The percentages of beneficial ownership in this Schedule 13D assume (i) the conversion by the Reporting Persons of $400,000,000 in aggregate principal amount of Notes into 20,000,000 shares of Class A Common Stock based on the current Conversion Rate (as defined in Item 6 of the Schedule 13D) and (ii) the exercise of Warrants into 7,500,000 shares of Class A Common Stock, and are based on approximately 132,448,000 shares of Class A Common Stock outstanding as of July 31, 2023, as provided by the Issuer in its Quarterly Report on Form 10-Q, filed with the Securities and Exchange Commission on September 6, 2023. As further described in Item 6 of the Schedule 13D, pursuant to the Indenture (defined in Item 6 of the Schedule 13D), the Issuer may elect to pay interest on the Notes in kind at a rate of 5.50% per annum, payable quarterly, and as a result, the number of shares of Class A Common Stock into which the Notes may be converted may increase over time.
Information with respect to the beneficial ownership of Class A Common Stock by the individuals listed in Annex A is set forth in Annex A attached hereto and incorporated herein by reference in response to this Item 5.
(c) Except as set forth in Item 3 to this Schedule 13D, none of the Reporting Persons have effected any transaction in the Issuer’s Class A Common Stock during the past 60 days.
Item 6. | Contracts, Arrangements, Understandings or Relationships With Respect to Securities of the Issuer |
Item 6 of the Schedule 13D is hereby amended and supplemented as follows:
The Additional Notes were issued pursuant to a supplemental indenture, dated as of September 22, 2023, between the Issuer and U.S. Bank Trust Company, National Association (the “First Supplemental Indenture”).
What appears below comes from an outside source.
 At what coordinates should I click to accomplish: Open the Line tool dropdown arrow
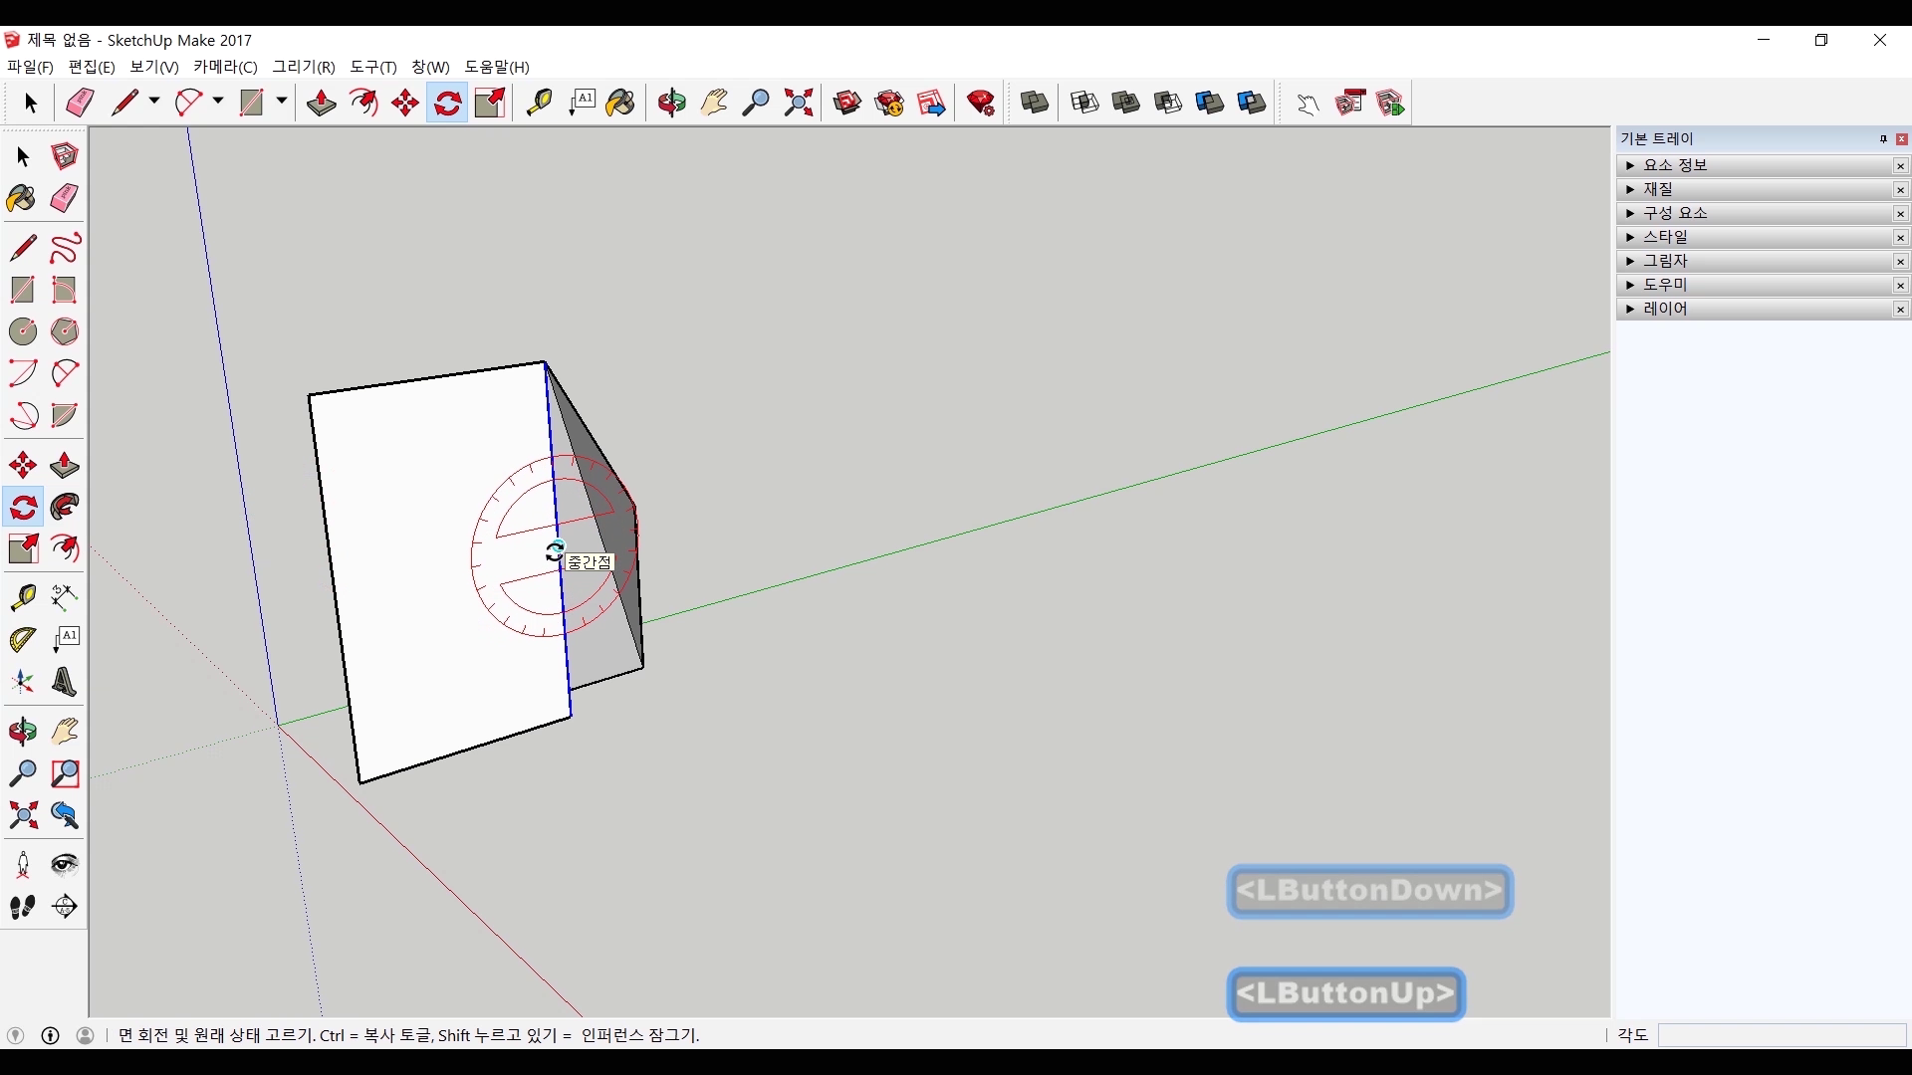coord(154,102)
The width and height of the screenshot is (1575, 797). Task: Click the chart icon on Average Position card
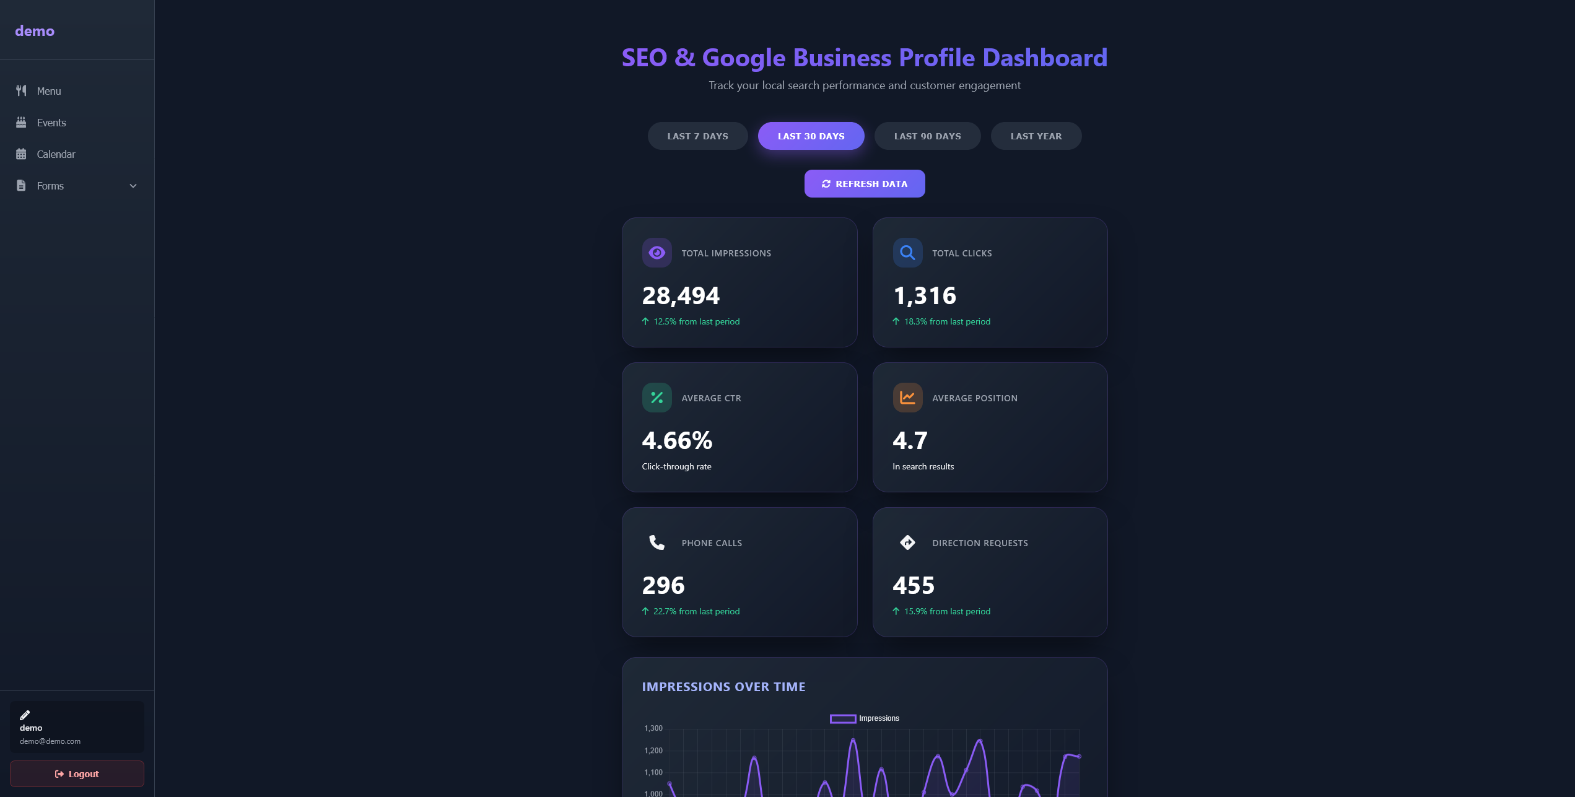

The Additional Notes will have the same terms as the initial Notes issued on March 24, 2022 except with respect to the date as of which interest begins to accrue and the first interest payment date and will be governed by the Indenture.
The foregoing description of the First Supplemental Indenture is qualified in its entirety by reference to the First Supplemental Indenture which is filed as Exhibit E to this Schedule 13D and incorporated by reference herein.
In connection with the purchase of the Additional Notes, SLA Zurich Holdings and the other parties thereto entered into Amendment No. 1 to Investment Agreement, which is filed as Exhibit F to this Schedule 13D and incorporated by reference herein.
Margin Loan Facility
SLA Zurich Holdings and certain of its affiliates have entered into a Margin Loan and Security Agreement dated as of March 21, 2022 (as amended from time to time, the “Loan Agreement”) with the lenders party thereto (each, a “Lender” and collectively, the “Lenders”) and JPMorgan Chase, N.A., as administrative agent (the “Administrative Agent”).
As of September 22, 2023, SLA Zurich Holdings has borrowed an aggregate of $150,000,000 under the Loan Agreement. Pursuant to the Loan Agreement, the obligations of SLA Zurich Holdings and other affiliated borrowers thereunder are secured by, among other assets held by such affiliated borrowers, a pledge of Notes owned by SLA Zurich Holdings. As of September 22, 2023, SLA Zurich Holdings has pledged an aggregate principal amount of $400,000,000 of Notes (the “Pledged Notes”).
The loans under the Loan Agreement mature on or about March 21, 2025, subject to any mutually agreed extension. Upon the occurrence of certain events that are customary for these type of loans, the Lenders may exercise their rights to require SLA Zurich Holdings and the other affiliated borrowers to pre-pay the loan proceeds or post additional collateral, and the Lenders may exercise their rights to foreclose on, and dispose of, the Pledged Notes and other collateral, in each case, in accordance with the Loan Agreement and related documentation.
The foregoing descriptions of the Loan Agreement is qualified in its entirety by reference to the Loan Agreement which is filed as Exhibit G to this Schedule 13D and incorporated by reference herein.
Non-Employee Director Compensation
Directors affiliated with Silver Lake are entitled to earn director compensation pursuant to the Issuer’s standard director compensation arrangements, which compensation is held for the benefit of Silver Lake and/or certain of their affiliates or certain of the funds they manage. On March 24, 2022, Mr. Joseph Osnoss, a Managing Partner at SLG, was appointed as a member of the Board of the Issuer and was awarded 26,024 restricted stock units, which will vest annually in three equal installments on the anniversary of the grant date, provided that Mr. Osnoss continues as a director through each such date. On June 27, 2023, Mr. Osnoss was awarded 16,218 restricted stock units, which will vest on the earlier of (a) the date of the Issuer’s 2024 annual meeting of stockholders and (b) the date that is one year following the grant date, provided that Mr. Osnoss continues as a director through such date.